[Opening Task input section]

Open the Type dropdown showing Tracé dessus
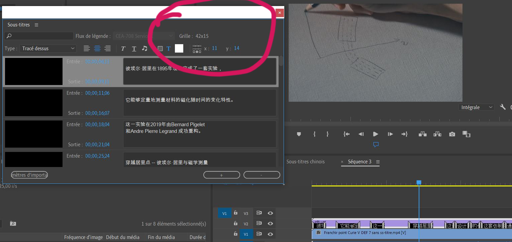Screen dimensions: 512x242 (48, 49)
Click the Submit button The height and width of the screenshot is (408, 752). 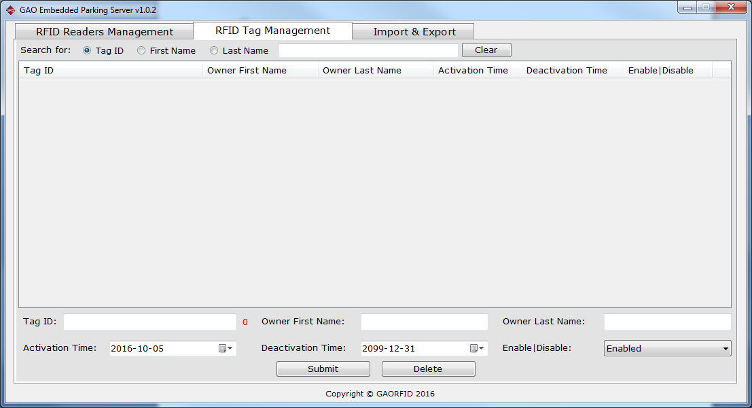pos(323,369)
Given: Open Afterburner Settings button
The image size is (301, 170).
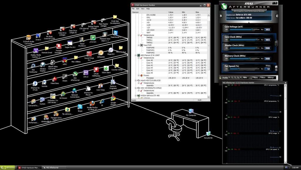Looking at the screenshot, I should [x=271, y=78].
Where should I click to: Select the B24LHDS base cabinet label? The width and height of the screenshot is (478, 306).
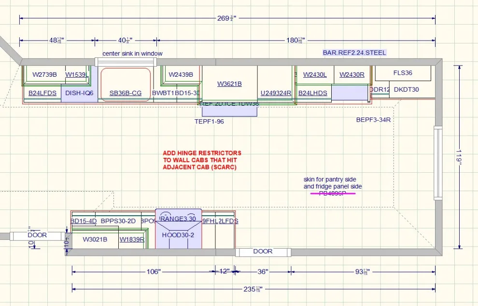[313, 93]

[Closing Task input section]

Work required: Please transcribe, with no additions, the lines starting at the one that contains "The image size is (301, 170)." and running through the last line of the entries, inclusive. Leave the pictures out.

Response area:
The image size is (301, 170).
Looking at the screenshot, I should [x=271, y=78].
Where should I click to: Select the B24LHDS base cabinet label? The width and height of the screenshot is (478, 306).
[313, 93]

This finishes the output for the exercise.